I. Membership Organizations
There must be at least five founders to form a membership organization, and at least two of the founders must be specialists in the field of the activities of the NGO. (See Executive Regulations, Article 18.) In addition, the founders must be of Iranian nationality, at least 18 years old, and without criminal records (including violations against the strict social code enforced by the morality police). Furthermore, founders may not belong to an organization that has been recognized as a hostile group by court.17 (See id., Article 18, Para. D.) Beyond these restrictions, the law is silent as to whether membership organizations may exclude or remove members. Thus, the procedures for a member to resign from an organization are established by the NGO itself.
The law does not provide detailed guidance regarding the governance of NGOs. Article 589 of the Commercial Act provides that “[j]uridical persons take decisions by means of such authorities as are competent, in conformity with the law or their articles of association, to do so.”18 Similarly, Article 23 of the Executive Regulations provides that the board of directors or the board of trustees, as the case may be, is the highest organ of the organization, and must meet the qualifications set forth in Article 18.19 Thus, NGOs are normally managed according to their articles of association by a board of directors or a board of trustees elected by the general assembly of the members.
The governance rules for NGOs do not differ. The rules allow assembly of members in the form of a board of directors or board of trustees, as well as executive committees and officers such as president, vice chairman, etc. The powers of these assemblies and officers, as well as the rules for voting, are determined by the NGO’s charter, articles of association and bylaws . The law is silent as to the duties and responsibilities of governing bodies in terms of budget review and signatory powers. Practically speaking, however, major decisions, such as approving the budgets or financial statements of the NGO, are left to the assembly of members. The board of directors, subject to the articles of association or bylaws, may delegate signing powers to a manager or management committee. Foundations are normally managed according to the deed of endowment by a board of directors or trustees elected by the donors or their appointees.

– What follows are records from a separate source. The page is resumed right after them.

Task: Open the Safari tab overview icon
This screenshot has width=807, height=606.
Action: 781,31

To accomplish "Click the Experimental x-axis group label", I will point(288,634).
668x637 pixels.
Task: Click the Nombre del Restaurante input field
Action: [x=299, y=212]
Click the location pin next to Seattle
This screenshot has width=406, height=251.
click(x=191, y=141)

Because an NGO has juridical personality, the members of its governing bodies may not be held personally liable for harm caused by third parties unless they have committed fraud or wanton action. But NGO members can be held liable to NGOs in cases of contractual liability, for example by breaching an agreement to pay membership fees, and to third parties in case of fraud. The law is silent as to conflicts of interest and self-dealing; such issues may be resolved by referring to provisions in the Commercial Act and its 1969 Amendment concerning joint stock companies, though it is not clear how the provisions would be enforced in the context of NGOs.
IV. Dissolution, Winding Up, and Liquidation of Assets
The law is silent as to who is permitted to initiate the voluntary or involuntary dissolution of an NGO. Thus, dissolution is subject to the provisions of the articles of association or bylaws. The general assembly of members may vote to dissolve the NGO, either on their own initiative or at the request of the board of directors or board of trustees. Based on principles of Iranian commercial law, involuntary dissolution may occur in the following instances:
(1) when the NGO’s term of existence has expired;
(2) when the NGO has achieved its purposes;
(3) when it becomes impossible for the NGO to pursue the purposes it was formed to pursue, or when the purposes of the NGO become illegal;
(4) when a court judgment has been entered for the dissolution of the NGO; or
(5) when the NGO becomes bankrupt .20
The procedures for dissolution are determined by the articles of association or bylaws of the NGO. Ordinarily, the board of trustees or the board of directors proposes the dissolution to the general assembly of members, who approve the proposal and appoint a liquidator or a board of liquidators. The law specifies that upon dissolution, assets may not be divided among the founders, members, board of directors, board of trustees, or employees. (See Executive Regulations, Article 7.) Beyond that prohibition, the NGO’s articles of association and bylaws determine how assets are disassembled. Creditors of an NGO have the same claims as the creditors of a commercial company, such that the NGO must pay creditor claims before its assets are allocated to others. (See Commercial Act, Article 584.) Any interested party may file action with the courts seeking the reversal of either the voluntary or involuntary dissolution of an NGO.
Every NGO is required to file an annual report of its activities and financial operations to the appropriate supervising board.21 (See Executive Regulations 2005 , Article 5 .) If the supervising board requires, the NGO may be required to submit periodic reports as well. (Id., Article 26 .) NGOs are also required to make their records available at the supervisory board's request for inspection at the NGO’s office. (See id., Article 9.) The law requires that submitted reports must include information on operations as well as financial statements, but does not provide further detail. The law is also silent as to whether these reports become a matter of public record, but it does provide that NGOs are entitled to access the records of public organizations as long as they are not classified. (See id., Article 12.)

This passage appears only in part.